Wenn Sie die Aufgabe angenommen haben für einen verstorbenen Verwandten oder Bekannten die Wohnung zu entrümpeln, so dass der Vermieter diese bald wieder weitervermieten kann, sollten Sie darüber nachdenken einen Profi in Sachen Entrümpelung zur Hilfe zu holen. Wenn Sie denken, dass Sie das mit der Hilfe der Familien, von Freunden oder Bekannten selbst schaffen, sollten Sie einen Containerdienst für Berlin bestellen.
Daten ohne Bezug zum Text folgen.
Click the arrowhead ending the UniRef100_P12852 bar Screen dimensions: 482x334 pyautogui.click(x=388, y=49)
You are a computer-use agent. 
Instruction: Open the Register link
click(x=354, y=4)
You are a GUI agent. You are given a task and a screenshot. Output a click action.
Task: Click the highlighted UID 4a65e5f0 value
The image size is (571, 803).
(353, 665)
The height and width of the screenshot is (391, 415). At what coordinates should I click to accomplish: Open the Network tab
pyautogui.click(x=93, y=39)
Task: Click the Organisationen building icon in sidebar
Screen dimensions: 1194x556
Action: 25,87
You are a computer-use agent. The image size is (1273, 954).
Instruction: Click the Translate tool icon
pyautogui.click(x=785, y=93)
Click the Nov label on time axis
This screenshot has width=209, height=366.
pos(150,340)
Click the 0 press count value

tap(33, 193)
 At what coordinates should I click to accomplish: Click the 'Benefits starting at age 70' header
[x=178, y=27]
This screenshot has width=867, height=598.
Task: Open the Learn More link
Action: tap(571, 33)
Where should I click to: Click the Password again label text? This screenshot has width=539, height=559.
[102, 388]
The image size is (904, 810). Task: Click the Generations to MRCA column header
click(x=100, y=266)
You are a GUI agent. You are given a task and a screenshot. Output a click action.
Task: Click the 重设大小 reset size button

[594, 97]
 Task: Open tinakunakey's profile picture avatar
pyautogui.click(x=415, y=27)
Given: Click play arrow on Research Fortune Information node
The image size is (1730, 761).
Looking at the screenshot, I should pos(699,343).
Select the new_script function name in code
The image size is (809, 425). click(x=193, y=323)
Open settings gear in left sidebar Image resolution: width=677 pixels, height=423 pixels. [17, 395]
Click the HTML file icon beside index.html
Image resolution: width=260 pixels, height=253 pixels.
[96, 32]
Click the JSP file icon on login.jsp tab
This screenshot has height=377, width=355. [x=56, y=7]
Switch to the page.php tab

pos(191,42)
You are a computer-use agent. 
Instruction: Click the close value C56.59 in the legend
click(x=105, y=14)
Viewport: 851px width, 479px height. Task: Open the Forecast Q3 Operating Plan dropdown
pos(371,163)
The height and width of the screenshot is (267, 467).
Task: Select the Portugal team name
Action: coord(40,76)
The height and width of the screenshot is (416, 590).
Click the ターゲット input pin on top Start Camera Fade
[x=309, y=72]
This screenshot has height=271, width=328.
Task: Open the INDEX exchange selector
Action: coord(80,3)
In den Container können Sie alles reinlegen, was Sie selbst bzw. die Familie oder Freunde und Bekannte aus dem Besitz des Verstorbenen nicht haben wollen.

Richtig entsorgen

Auch wenn Sie selbst an die Anschaffung neuer Möbel denken müssen Sie an Sperrmüll denken. Denn Sie müssen immer im Blick haben, dass Sie die alten Möbel nicht einfach so in der Tonne entsorgen können. Gegen das Wildablegen von Müll erhebt die Stadt Berlin eine Strafgebühr, wenn ermittelt werden kann, wer den Müll an der nicht zugelassenen Stellen wild entsorgt hat.